(989) Maternal and ultrasound characteristics associated with persistence of cell-free DNA from a vanishing twin pregnancy

Vanishing twins (VTs) occur in up to 30% of early twin pregnancies and are associated with increased fetal aneuploidy and challenges for aneuploidy screening in the living twin (LT). These include potential for inaccurate cell-free (cf)DNA results due to a persistent cfDNA signal from the VT for up to 15 weeks. We sought to identify maternal and ultrasound (US) characteristics associated with persistence of cfDNA from a VT.

Study Design:

Planned secondary analysis of data from a prospective study of VTs at 17 centers between August 2021 – February 2023 aimed to develop a cfDNA algorithm for the LT in pregnancies with a LT and a VT. Monochorionicity, use of a donor egg, or iatrogenic fetal demise were excluded. SNP-based cfDNA screening at ≥9 weeks’ gestation evaluated the presence of one or two distinct sets of fetal alleles (signals). Univariate analysis was used to compare maternal and US characteristics among patients with one fetal signal, two fetal signals, or no-call results. Multivariable logistic regression was used to account for confounding.

Results:

Of 101 VT pregnancies, 42 had 1 fetal signal, 49 had 2, and 10 could not be determined due to very low fetal fractions . Median maternal age was 34.4 years and 20% conceived with assistance (IVF, ovulation induction and/or intrauterine insemination). Median GA of the LT at VT diagnosis was 9.4 weeks and median GA at cfDNA screening was 13 weeks.
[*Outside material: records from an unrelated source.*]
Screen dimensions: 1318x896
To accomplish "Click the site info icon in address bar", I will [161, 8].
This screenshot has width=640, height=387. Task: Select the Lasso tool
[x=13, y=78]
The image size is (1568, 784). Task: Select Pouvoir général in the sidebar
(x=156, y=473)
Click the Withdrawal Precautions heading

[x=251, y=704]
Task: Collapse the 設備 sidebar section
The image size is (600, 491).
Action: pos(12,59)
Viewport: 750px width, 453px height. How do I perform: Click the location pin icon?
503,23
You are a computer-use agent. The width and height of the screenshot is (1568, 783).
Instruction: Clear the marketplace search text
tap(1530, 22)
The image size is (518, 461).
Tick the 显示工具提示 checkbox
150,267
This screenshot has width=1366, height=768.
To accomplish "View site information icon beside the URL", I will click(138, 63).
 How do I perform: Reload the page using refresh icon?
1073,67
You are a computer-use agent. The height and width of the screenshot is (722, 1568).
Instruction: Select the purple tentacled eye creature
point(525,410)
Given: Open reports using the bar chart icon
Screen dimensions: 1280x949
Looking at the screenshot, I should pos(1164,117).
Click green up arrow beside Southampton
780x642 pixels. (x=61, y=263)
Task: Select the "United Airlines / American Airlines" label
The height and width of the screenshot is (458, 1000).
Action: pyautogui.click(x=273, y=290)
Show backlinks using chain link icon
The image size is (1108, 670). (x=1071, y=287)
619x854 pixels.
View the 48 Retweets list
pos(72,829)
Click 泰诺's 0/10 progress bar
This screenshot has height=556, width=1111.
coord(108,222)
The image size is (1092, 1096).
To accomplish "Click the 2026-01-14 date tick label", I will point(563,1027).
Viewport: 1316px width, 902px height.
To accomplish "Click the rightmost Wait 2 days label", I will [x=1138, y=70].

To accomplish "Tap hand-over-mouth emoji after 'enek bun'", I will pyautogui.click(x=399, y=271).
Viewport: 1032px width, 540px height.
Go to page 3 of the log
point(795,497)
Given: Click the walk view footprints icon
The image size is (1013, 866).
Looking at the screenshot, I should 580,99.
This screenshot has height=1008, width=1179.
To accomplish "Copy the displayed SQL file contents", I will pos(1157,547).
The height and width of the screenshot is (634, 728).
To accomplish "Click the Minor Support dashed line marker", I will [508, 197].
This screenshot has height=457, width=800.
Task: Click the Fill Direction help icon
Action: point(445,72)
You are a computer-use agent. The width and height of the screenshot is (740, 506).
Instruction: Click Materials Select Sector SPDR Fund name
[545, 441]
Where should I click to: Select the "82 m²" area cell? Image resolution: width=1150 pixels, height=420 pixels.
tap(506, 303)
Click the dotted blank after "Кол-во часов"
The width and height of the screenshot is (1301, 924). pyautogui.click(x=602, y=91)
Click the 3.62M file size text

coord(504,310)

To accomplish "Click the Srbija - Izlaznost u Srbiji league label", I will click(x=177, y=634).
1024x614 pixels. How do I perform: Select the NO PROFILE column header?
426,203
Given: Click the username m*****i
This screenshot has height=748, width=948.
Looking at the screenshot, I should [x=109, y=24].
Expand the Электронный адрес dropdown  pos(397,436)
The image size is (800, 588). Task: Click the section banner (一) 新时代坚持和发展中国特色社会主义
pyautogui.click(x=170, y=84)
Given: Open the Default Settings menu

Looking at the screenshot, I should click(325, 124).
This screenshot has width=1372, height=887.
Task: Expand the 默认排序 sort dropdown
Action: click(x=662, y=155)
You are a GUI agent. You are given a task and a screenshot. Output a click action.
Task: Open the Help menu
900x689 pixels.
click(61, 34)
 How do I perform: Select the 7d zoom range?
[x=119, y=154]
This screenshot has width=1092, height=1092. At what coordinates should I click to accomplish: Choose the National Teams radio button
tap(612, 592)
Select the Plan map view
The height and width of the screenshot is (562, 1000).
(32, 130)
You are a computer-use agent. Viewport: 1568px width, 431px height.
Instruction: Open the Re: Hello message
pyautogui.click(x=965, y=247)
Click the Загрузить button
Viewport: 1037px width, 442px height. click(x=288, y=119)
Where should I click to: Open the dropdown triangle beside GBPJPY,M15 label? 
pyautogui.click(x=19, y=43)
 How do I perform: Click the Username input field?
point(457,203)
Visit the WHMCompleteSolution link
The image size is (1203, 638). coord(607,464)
A non-viable fetus was visible in 54 and an empty sac in 47 cases (Table 1). Detection of two signals was associated with increasing GA at VT diagnosis (aOR = 1.66; 95%CI 1.19-2.49), a visible non-viable fetus on US (aOR = 3.48, 95%CI 1.05-12.60) and assisted conception (aOR = 6.10; 95%CI 1.19-47.50).

Conclusion:

Persistence of a second fetal signal was present in approximately half of VT pregnancies in our study and was more common with assisted conception, VT diagnosis after 8 weeks’ gestation, cfDNA within 3 weeks of VT diagnosis, and a visible non-viable fetus on US. This information may be helpful in optimizing timing of cfDNA screening in pregnancies with a VT.